My interest is in developing products that solve everyday problems for ordinary people. I have setup Macclesfield Road, a venture building platform that aims to support companies with innovative solutions in optimizing their business, driving access to market and gaining access to the early stage capital to validate their model. We are currently working on the following;
- Quartered – is Africa’s premier on-demand and pay-per-use hotel booking platform which enables people to book hotel stays by the hour. It gives flexibility to customers through on-demand and pay-per-use hotel stays, that range from 2-48 hours.
- Vipital – is a virtual hospital solution that aims to unbundle healthcare services and give patients the liberty to decide how they want to access healthcare services. We aim to achieve this first by supporting medical doctors with the tools needed to build their virtual private practices. While we do this, we enable hospitals with underutilized facilities such as wards, laboratories, and operating theatres, to improve their productivity. Our solutions include a facility booking platform, as well as an integrated Medical Records System (MRS).
- Blueprint – is a talent development program that looks to support the development of talent with strong skills in programming, business analysis, growth hacking, and brand design. Creating a bank of individuals with the skills and the critical thinking ability to be valuable entrepreneurs or corporate professionals.
What has been the proudest moment in your working life thus far?
I believe that the proudest moment in my work life was being selected for the Forbes Africa 30 under 30, class of 2019 This was validation that the business my co-founder and I had built is creating real value and impact in Nigeria and across Africa.
What has been your biggest mistake/learning experience?
My biggest learning experience occurred while working on my first technology business called Entranic. I had started the venture with a good friend but quickly came to understand that good friends don’t necessarily make good business partners.
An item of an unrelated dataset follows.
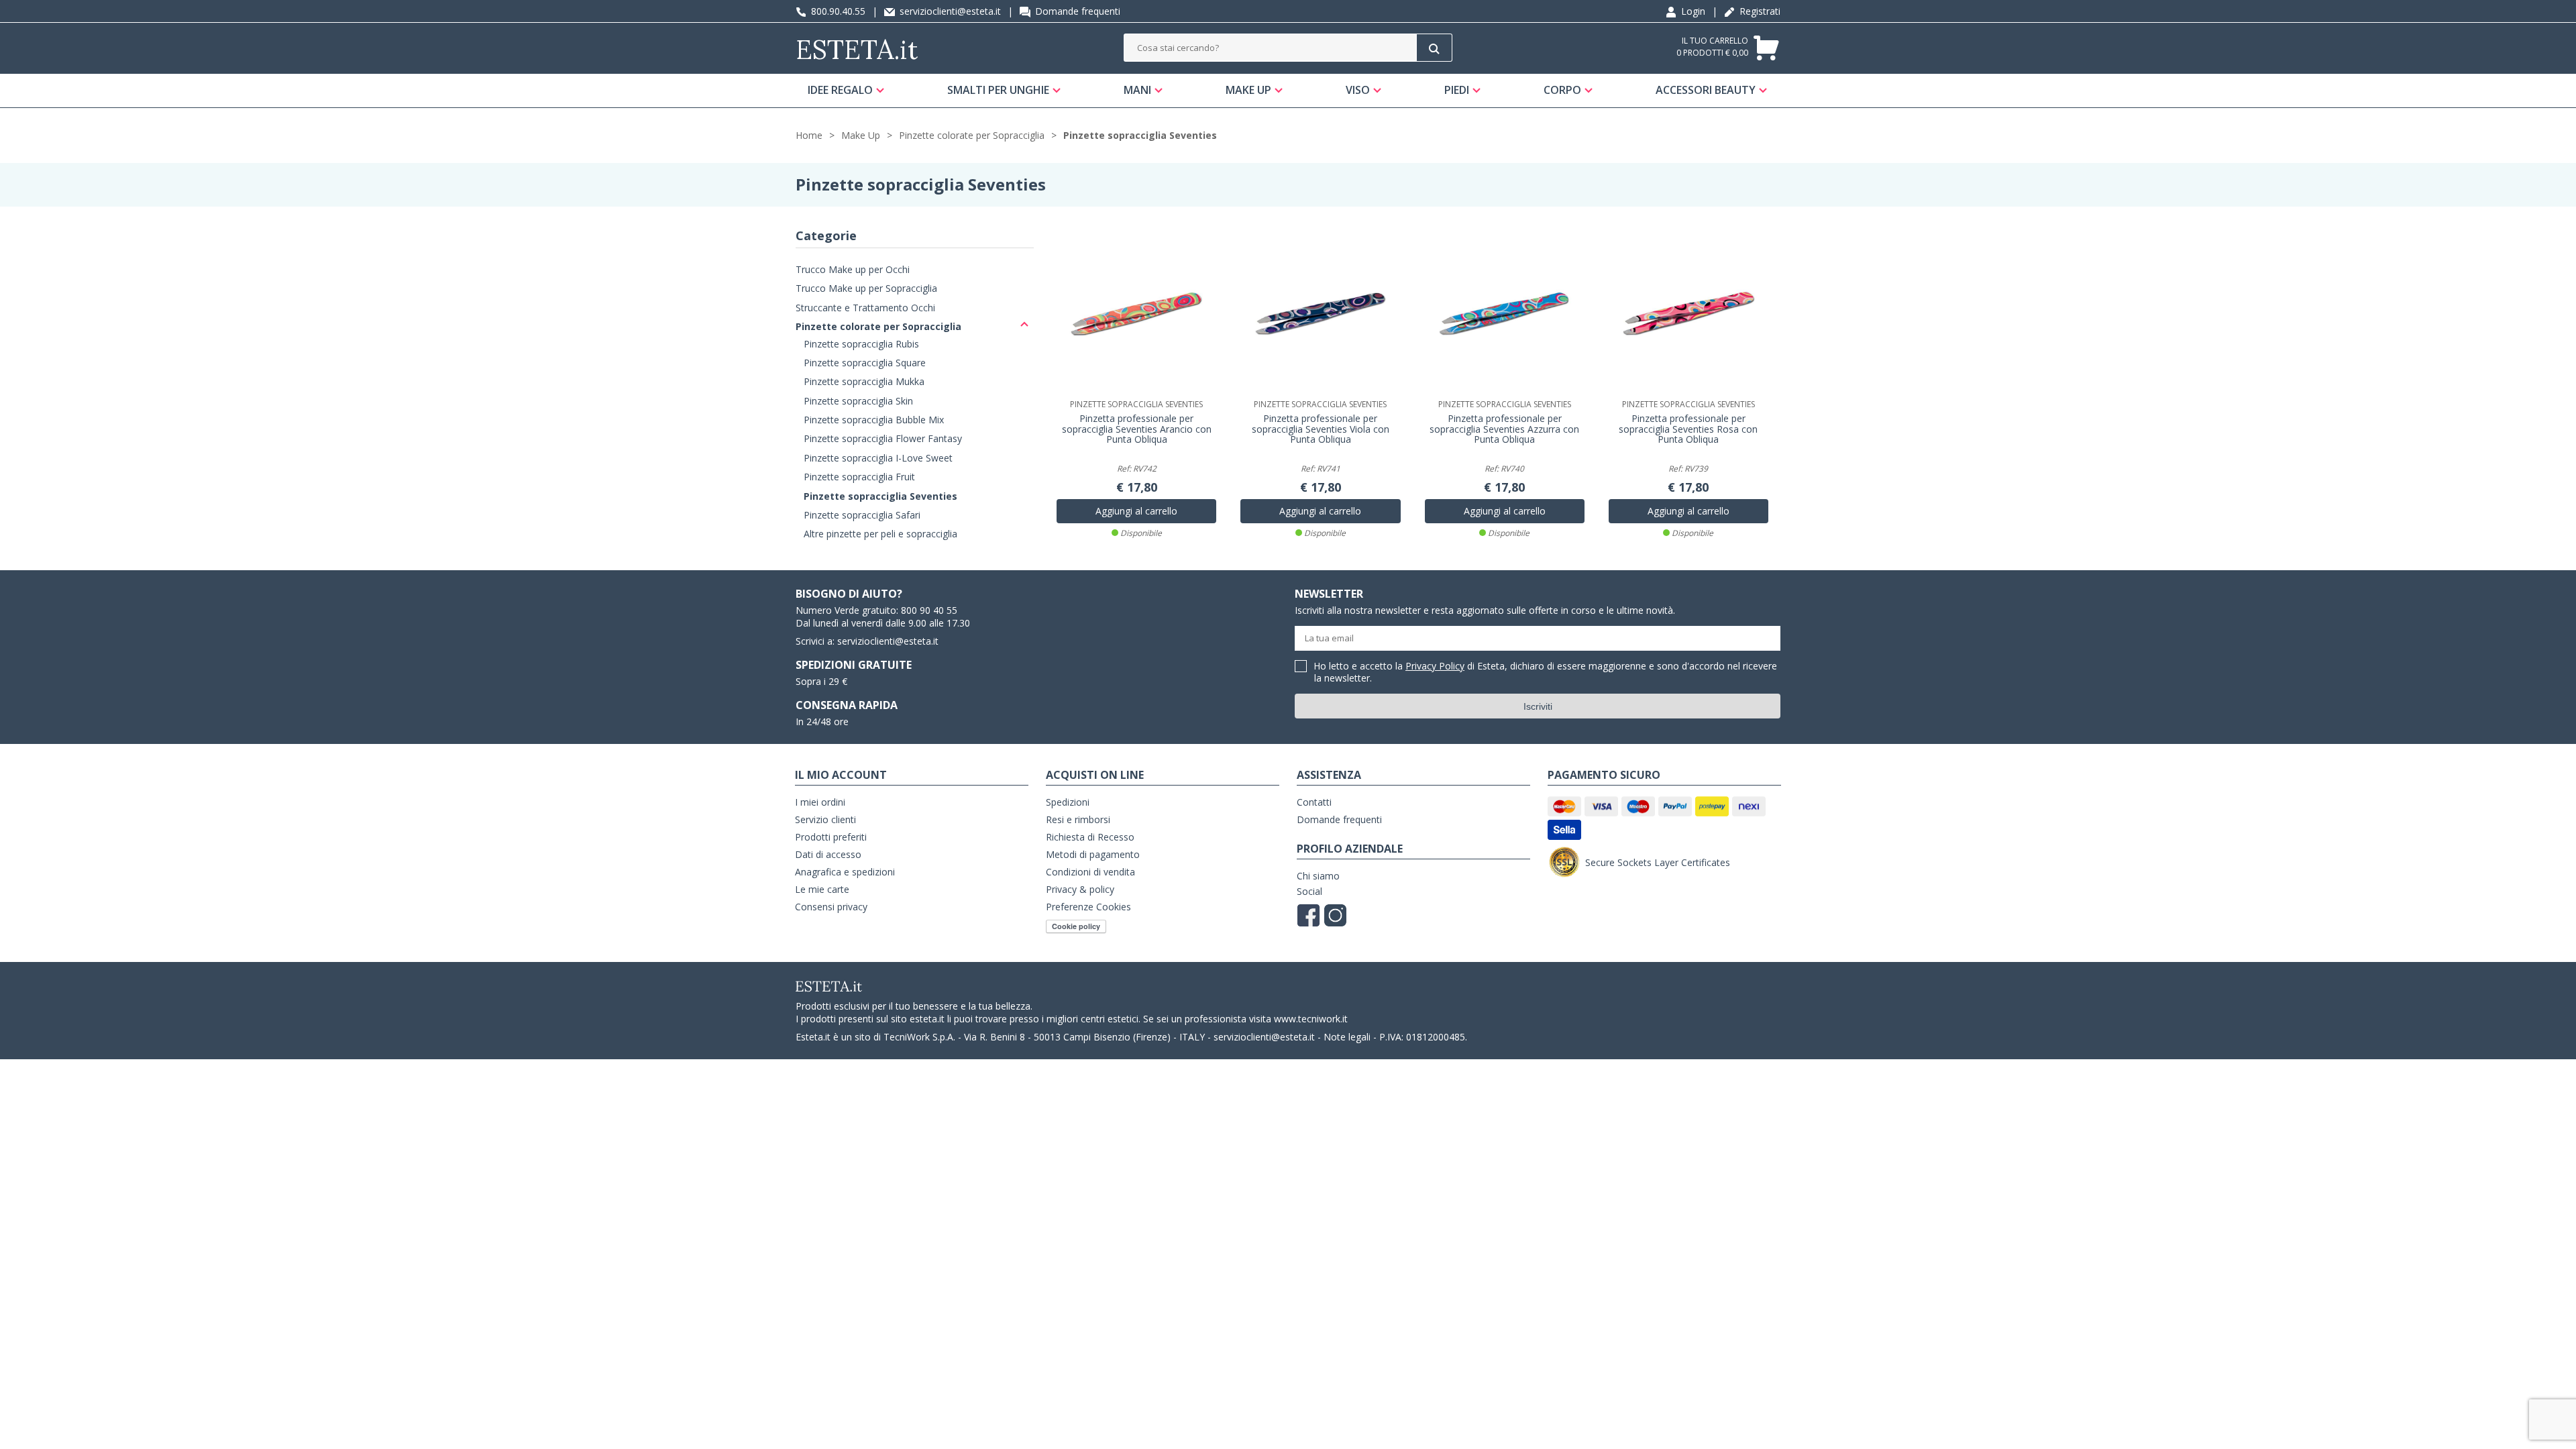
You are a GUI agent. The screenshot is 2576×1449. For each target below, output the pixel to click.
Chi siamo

The business ended up failing due to our differing visions for the company, and the absence of a co-founder or senior personnel that had the right technical skill set to coordinate the product development process.
Any words of advice/wisdom would you impart to others thinking of setting up their own business?
If I had to give any advice, it would be “move fast and learn faster”. I remember being in Femke’s Design & Innovation class and the first activity was for us to start a new business within the week and drive it to revenue. This seemed crazy to me, however, it taught me how to rapidly validate my idea and take it to market. Always be aware that there might be someone somewhere thinking about the same brilliant idea as you and you must quickly build your minimum viable product and launch to market, as there is value in being the first mover or arriving at key learning milestones earlier. Also, when testing the viability of your business model, never be afraid to change things if the data indicates that you need to do so.